Do UOL, em São Paulo

01/04/2015 06h00

Muito além do futebol, o 7 a 1 aplicado pela Alemanha no Brasil, na semifinal da Copa de 2014, repercutiu em diversas camadas, nas sociedades de ambos os países. A vergonha dos brasileiros contrastou com uma rara exaltação dos alemães como um povo, deixando a culpa (e um outro tipo de vergonha) pelos problemas causados na 2ª Guerra Mundial de lado por alguns momentos. Atento a isso, um publicitário se tornou um dos poucos brasileiros a comemorar aquela derrota, ao vencer um prêmio de cinema.

Ricardo Wolff mora em Berlim desde 2006. Lá acompanhou a Copa em que a Alemanha falhou na conquista do título em casa.

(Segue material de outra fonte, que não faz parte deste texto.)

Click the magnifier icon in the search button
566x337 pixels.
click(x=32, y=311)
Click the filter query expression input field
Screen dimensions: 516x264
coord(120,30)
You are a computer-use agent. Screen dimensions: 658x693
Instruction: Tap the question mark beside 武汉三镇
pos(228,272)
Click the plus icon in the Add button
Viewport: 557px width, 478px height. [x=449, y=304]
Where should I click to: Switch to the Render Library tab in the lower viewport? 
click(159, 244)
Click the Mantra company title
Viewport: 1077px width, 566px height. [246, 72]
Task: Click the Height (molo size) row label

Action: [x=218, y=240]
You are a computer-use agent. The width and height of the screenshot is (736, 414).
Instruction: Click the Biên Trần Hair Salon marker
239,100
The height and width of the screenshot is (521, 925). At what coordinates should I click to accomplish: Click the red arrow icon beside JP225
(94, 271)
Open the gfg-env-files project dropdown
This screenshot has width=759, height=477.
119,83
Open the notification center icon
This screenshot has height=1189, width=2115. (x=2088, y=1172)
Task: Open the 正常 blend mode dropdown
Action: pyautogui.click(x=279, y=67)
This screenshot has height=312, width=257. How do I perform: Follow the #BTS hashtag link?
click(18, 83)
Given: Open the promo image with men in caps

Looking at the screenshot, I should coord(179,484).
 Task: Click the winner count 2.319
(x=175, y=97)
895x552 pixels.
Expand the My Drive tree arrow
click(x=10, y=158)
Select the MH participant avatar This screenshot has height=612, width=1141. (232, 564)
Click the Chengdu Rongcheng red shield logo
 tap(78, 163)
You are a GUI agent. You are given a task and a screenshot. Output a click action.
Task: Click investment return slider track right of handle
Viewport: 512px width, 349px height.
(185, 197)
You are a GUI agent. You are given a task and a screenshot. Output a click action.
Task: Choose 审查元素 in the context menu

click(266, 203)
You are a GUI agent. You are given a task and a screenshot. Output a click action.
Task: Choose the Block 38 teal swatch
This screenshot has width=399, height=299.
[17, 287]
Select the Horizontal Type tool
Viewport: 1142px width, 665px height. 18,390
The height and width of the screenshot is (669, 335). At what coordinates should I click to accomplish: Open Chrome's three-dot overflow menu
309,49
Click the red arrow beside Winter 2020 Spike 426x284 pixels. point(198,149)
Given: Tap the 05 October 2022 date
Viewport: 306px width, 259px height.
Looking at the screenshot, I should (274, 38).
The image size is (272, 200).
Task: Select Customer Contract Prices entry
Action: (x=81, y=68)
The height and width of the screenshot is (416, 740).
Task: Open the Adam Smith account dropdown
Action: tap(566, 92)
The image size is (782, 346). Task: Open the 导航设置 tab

Desta vez, pôde ver não só os alemães em festa, mas bandeiras espalhadas pela cidade, algo raro. Mas a festa alemã durou poucos dias. Sua ideia, então, foi produzir um curta-metragem em que o personagem principal tentasse manter viva a comemoração.

O resultado do projeto junto ao fotógrafo alemão Sven Schrader, foi "A Glow of Happiness" ("Um brilho de felicidade"), que venceu como melhor curta-metragem do International Football Film Festival, concorrendo com outros 200 títulos.

Apesar de o personagem principal – interpretado por Karsten Cizmowski  -tentar manter a festa do título, o clima no vídeo de seis minutos é, também, de melancolia. Sem falas, a trilha sonora da produtora brasileira MugShot dá o tom do vídeo, enquanto o alemão espalha imagens da conquista de Müller, Götze e companhia por Berlim.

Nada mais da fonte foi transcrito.